Don’t think so? Consider. St. Paul citizen Nekeya Moody, in 2020, died after Ramsey County deputies responded to a 911 call reporting her as having a panic attack. In a subsequent lawsuit her mother said it was due to excessive force and indifference to her medical needs. The medical examiner cited excited delirium, an excuse Minneapolis police tried with the murder of George Floyd but the American Medical Association debunks as unheard of outside cops trying to get off the hook. That same year, a half-dozen Louisville Metro Police officers forced their way into Breonna Taylor’s home, investigating drug dealing ten miles away, and shot the unarmed woman dead. This in response to her boyfriend firing a single shot at what he thought were intruders. They fired 32 rounds. In 2015, Sandra Bland of Naperville, Illinois was pulled over in Waller County, Texas for a traffic stop and, when she refused to be bullied and cowed by State Trooper Brian Encinia, was assaulted and hauled off to jail where she supposedly hung herself, something no one in his or right mind believes, especially since she’d exclaimed, “I can’t wait to go to court.” A person or persons went in her cell and saw to it she never got there.

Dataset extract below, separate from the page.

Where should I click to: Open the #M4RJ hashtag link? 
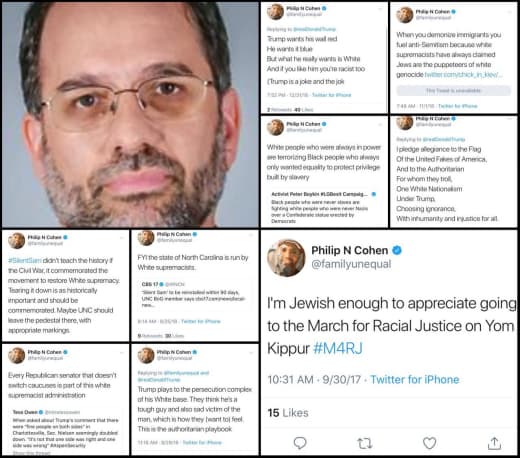coord(338,349)
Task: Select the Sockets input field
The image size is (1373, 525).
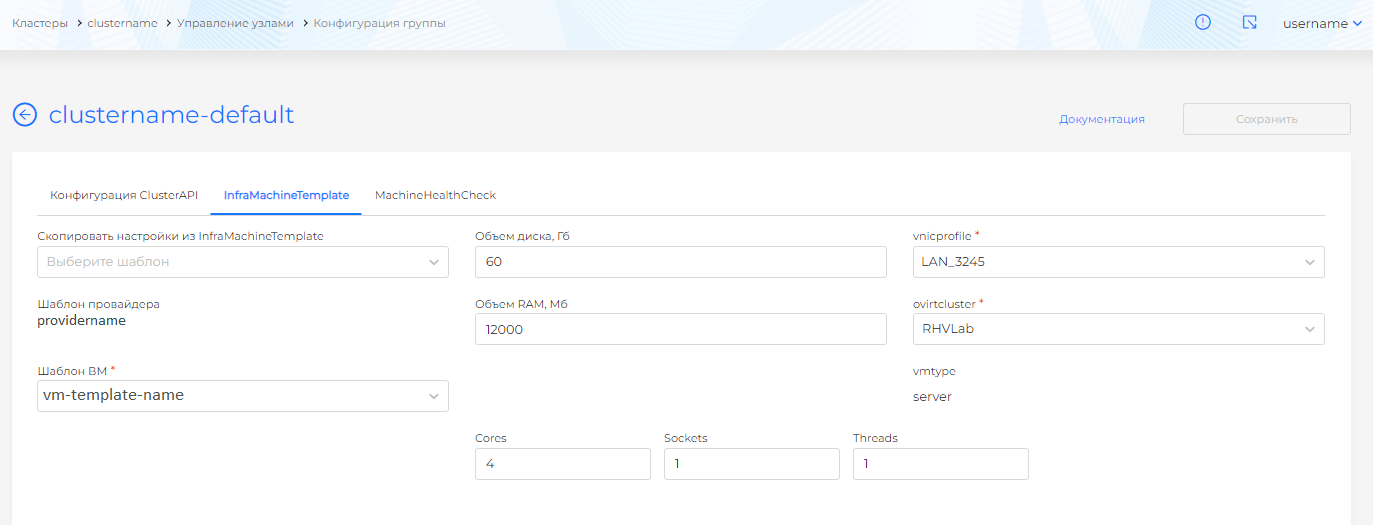Action: pyautogui.click(x=751, y=464)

There is no earthly reason to be less incensed about these deaths, but, odds are you never heard of them because no groundswell drew the same media coverage and public attention as men. There’s no national registry, but the Washington Post has reported that 48 black women were killed by police since that publication started tracking police-involved deaths by shooting alone since 2015. Think about it: that’s not counting other means. Either way, not one cop has been convicted.
Arisha Hatch at civil rights organization Color Of Change is quoted by www.insider.com, “Violence towards Black girls and women has always received far too little coverage, leaving the loved ones of countless victims of state-sanctioned murder without justice.” Since black lives matter so much, why doesn’t black women’s lives?
Dwight Hobbes is a long-time Twin Cities journalist and essayist.